Let us define problem statements to learn more about Data Frame APIs. We will try to cover filtering, aggregations, and sorting as part of solutions for these problem statements.

Problem 1: Total Number of Flights and Delayed Flights

  • Get the total number of flights as well as the number of flights which are delayed in departure and the number of flights delayed in arrival.

    • The output should contain 3 columns - FlightCount, DepDelayedCount, ArrDelayedCount.

Problem 2: Delayed Flights for Each Day

  • Get the number of flights which are delayed in departure and the number of flights delayed in arrival for each day along with the number of flights departed for each day.

    • The output should contain 4 columns - FlightDate, FlightCount, DepDelayedCount, ArrDelayedCount.

    • FlightDate should be in the yyyy-MM-dd format.

    • Data should be sorted in ascending order by FlightDate.

Problem 3: Flights Departed Late but Arrived Early

  • Get all the flights which are departed late but arrived early (IsArrDelayed is NO).

    • The output should contain - FlightCRSDepTime, UniqueCarrier, FlightNum, Origin, Dest, DepDelay, ArrDelay.

    • FlightCRSDepTime needs to be computed using Year, Month, DayOfMonth, CRSDepTime.

    • FlightCRSDepTime should be displayed using the yyyy-MM-dd HH:mm format.

    • Output should be sorted by FlightCRSDepTime and then by the difference between DepDelay and ArrDelay.

    • Also get the count of such flights.

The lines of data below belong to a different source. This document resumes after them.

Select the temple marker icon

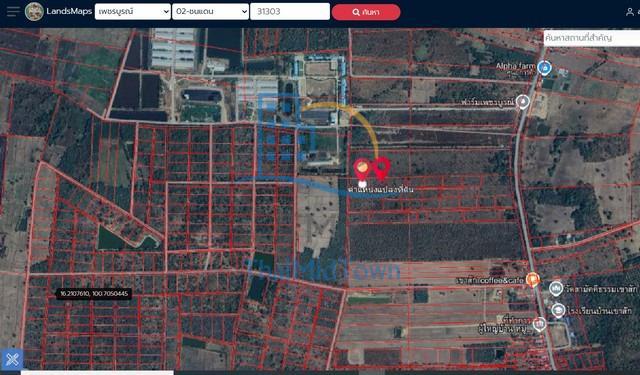(x=556, y=289)
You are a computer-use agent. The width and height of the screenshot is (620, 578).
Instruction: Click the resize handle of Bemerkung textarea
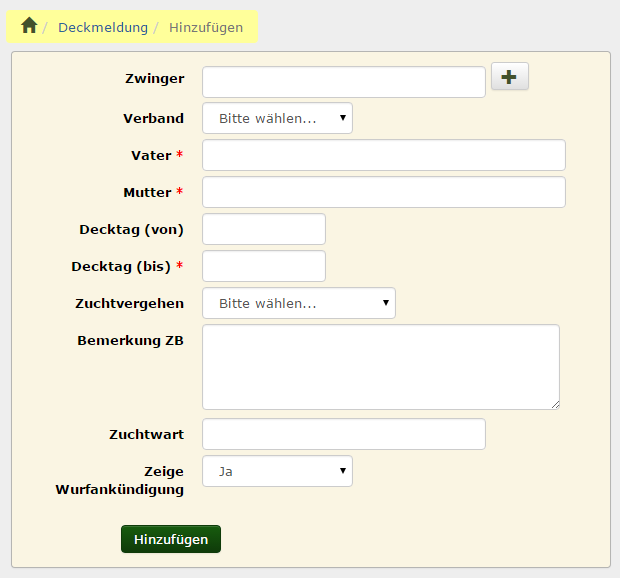point(554,404)
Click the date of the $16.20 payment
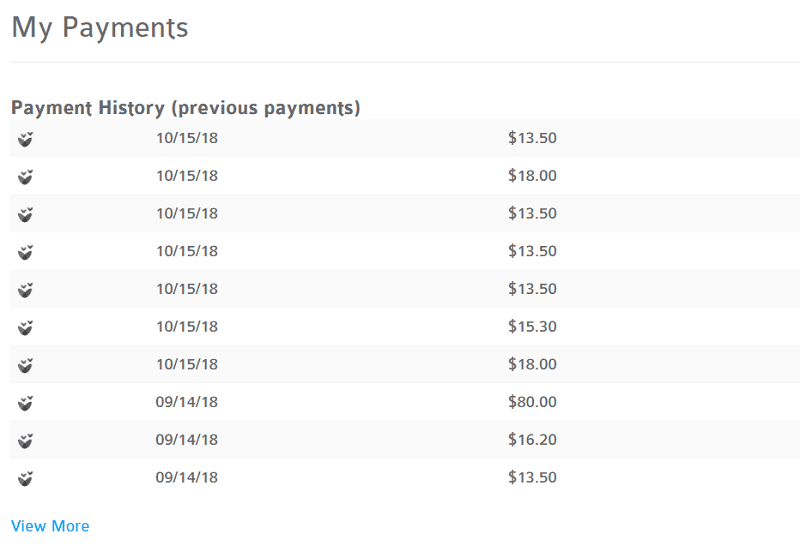The width and height of the screenshot is (800, 552). coord(187,440)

Watch the video tutorial here

Conclusion

In this article, we explored various problem statements and their solutions using Data Frame APIs in Spark. We covered filtering, aggregations, and sorting to analyze air traffic data for January 2008. These examples demonstrate the power and flexibility of Spark’s Data Frame APIs for data manipulation and analysis.